Tires YM 155D

   / YM 155D #12  
Good evening All, Could someone please tell me the Correct tires for My Orig Wheels on my 79 155D?, The orig turfs are still on the back ,,Rottin!:mad:, I want to know correct Diameters so I dont Strain the 4whl drive unit, Thankyou, I have some 12" car tires on the front now, Any help? Thanx Jr :eek:

Are your original rear turfs tires diamond or block tread?

According to some old factory literature I have. The factory stock turfs were 6-12 FD (full diamond) fronts and 8-16 FD rears. Most likely that's it - particularly if it has diamond tread. Though by now it could be anything.

The YM155D became the YM165D about 1980. I didn't think there were any changes to the tranny or Front/Rear drive ratio with the model change. The YM165D had the same diameter tires but one step wider. Doing that is bound to have changed the tire's rolling circumference and the F/R ratio. In fact, it did.

At about that time ('79 -'81) the YM155D/165D were also offered shod in a super wide turf tire on a wider rim than the diamond turf. That tire had a slight block instead of a diamond tread and was for mowing more delicate soils and steeper slopes. Those tires were 20.5 x 8.00-10 fronts coupled with 29 x 12.00-16 rears. That ratio wasn't as ideal as the first one, and was better for mowing than for loading. It could lead to binding of the front drive shaft, difficulty in shifting in/out of 4WD, tough steering, and mechanical problems. If that's what you have, you could improve it by measuring the mechanical ratio and adjusting rim width to make the tire ratio better than the stock tires. Or go back to full diamonds on the FD rim.

I agree with not wanting to strain the 4WD drive....although if you don't have a loader on it that isn't likely. Without the front end being loaded down, the 4WD system is stout enough to safely unload the differential torsional stress by skidding a front tire on any surface - even those real high traction surfaces like turf tires on dry pavement or ag tires in soft clay.

If you do have a loader with weight in the bucket then the machine shouldn't be used in 4WD anyway unless the tires can be allowed to slip. Naturally enough, we all do it anyway. But we do it knowing just how far we can push it before it tears things up.....and willing to pay if it happens.

It's real good practice to match the front and rear tire ratio to the internal front and rear gear ratios. If you pay attention to that it will be amazing how much nicer things work. You may or may not want to do this by matching the size printed on the side of the tire - doing that way sort of involves having faith in industry not changing much in some 30 years now. It is probably close to good enough. If it gets hard to shift in 4WD you'll know it wasn't close enough.... :)

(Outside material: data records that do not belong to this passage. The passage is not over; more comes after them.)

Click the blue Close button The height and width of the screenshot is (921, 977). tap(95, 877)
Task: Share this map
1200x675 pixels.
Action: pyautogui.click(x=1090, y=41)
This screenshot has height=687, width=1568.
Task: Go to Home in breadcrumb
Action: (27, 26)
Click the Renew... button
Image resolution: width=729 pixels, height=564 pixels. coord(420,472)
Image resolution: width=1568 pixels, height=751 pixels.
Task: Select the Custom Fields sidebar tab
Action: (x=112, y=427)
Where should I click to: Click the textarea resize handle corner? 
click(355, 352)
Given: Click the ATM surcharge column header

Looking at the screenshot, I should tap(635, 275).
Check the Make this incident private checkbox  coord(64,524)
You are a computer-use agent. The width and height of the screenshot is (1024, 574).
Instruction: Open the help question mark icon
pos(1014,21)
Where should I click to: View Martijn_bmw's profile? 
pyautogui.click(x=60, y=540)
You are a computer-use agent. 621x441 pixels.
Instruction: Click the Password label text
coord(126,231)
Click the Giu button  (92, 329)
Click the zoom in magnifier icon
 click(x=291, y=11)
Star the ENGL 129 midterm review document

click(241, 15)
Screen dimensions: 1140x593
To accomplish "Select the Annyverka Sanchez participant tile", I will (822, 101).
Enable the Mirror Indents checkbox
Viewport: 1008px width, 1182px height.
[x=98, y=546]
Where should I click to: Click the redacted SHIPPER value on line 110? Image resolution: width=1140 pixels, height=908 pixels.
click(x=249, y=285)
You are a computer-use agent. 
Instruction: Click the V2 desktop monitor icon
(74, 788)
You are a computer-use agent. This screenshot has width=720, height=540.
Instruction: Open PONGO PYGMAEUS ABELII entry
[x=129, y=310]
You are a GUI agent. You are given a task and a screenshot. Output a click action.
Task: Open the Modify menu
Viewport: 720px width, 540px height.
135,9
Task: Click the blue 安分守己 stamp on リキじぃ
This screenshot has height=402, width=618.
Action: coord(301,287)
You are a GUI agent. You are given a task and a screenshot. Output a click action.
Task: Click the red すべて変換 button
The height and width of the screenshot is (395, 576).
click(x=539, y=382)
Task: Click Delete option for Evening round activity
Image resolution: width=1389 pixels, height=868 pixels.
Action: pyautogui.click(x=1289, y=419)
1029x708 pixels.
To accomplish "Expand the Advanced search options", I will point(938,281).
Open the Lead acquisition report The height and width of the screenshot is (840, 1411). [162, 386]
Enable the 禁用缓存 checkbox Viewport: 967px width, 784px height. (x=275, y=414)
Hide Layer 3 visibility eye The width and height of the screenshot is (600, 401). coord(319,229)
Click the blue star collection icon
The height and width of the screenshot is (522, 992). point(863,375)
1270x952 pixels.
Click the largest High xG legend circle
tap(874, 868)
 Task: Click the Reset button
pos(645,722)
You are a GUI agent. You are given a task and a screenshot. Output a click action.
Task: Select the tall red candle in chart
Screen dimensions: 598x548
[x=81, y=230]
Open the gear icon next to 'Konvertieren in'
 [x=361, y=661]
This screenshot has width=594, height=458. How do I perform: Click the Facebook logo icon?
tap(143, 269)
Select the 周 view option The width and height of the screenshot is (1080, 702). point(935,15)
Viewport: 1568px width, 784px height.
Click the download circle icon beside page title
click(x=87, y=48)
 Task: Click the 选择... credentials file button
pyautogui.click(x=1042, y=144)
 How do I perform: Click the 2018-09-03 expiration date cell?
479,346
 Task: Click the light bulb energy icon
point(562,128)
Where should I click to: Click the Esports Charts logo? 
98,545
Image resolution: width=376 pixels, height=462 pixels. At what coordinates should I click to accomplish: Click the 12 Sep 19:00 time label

The way that Yanmar did it originally was to match the internal F/R gear ratio to the ratio of the ROLLING CIRCUMFERENCE of the tires they chose. Typically that spec is taken loaded with the tractor's weight but not with implements. It's about as good a number as you can find, and is available from the manufacturer's specs. Why do we not use tire diameter? Well, when loaded, the axle isn't in the center of the tire, so the diameter gets you into the ball park but not the game. The error works out to be large enough to matter. So you want true rolling circumference rather than diameter. Once you figure out these numbers you can match the F/R ratios perfectly and it will work fine of course. If you do that it will be very easy to shift into and out of 4WD, and the tranny's output shafts will never see a differential in their torsional stress. Do it that way if you are moving heavy loads in deep mud or are chained up on all four tires. For less aggressive work and best road steering I like for the front tires to "outrun" the rears by a few percent. One or two percent is plenty, I consider a 5% higher ratio Front to Back to be a maximum rather than a desirable goal. You can measure that internal gear ratio for yourself by jacking up one side and carefully rotating the tires and counting revolutions on one tire while the other tire makes a complete revolution. You can measure rolling circumference yourself by driving over chalk marks on the road or looking at lug prints in the dirt. Then buy tires to match both chosen ratio. Make any mismatch in the direction of allowing the front tires to outrun the rears. Keep it under 5%. That is always the best way. Second best is to use the factory specs.
Enjoy! rScotty

BTW, The Yanmar wheel bolt circle is standard for small rims just like most tractors and similar size machines. The same diameter rim can be ordered in almost any rim width (or offset). Tires typically have a specified mounting width, with adjustments in the rolling circumference possible by changing the rim width by inch increments.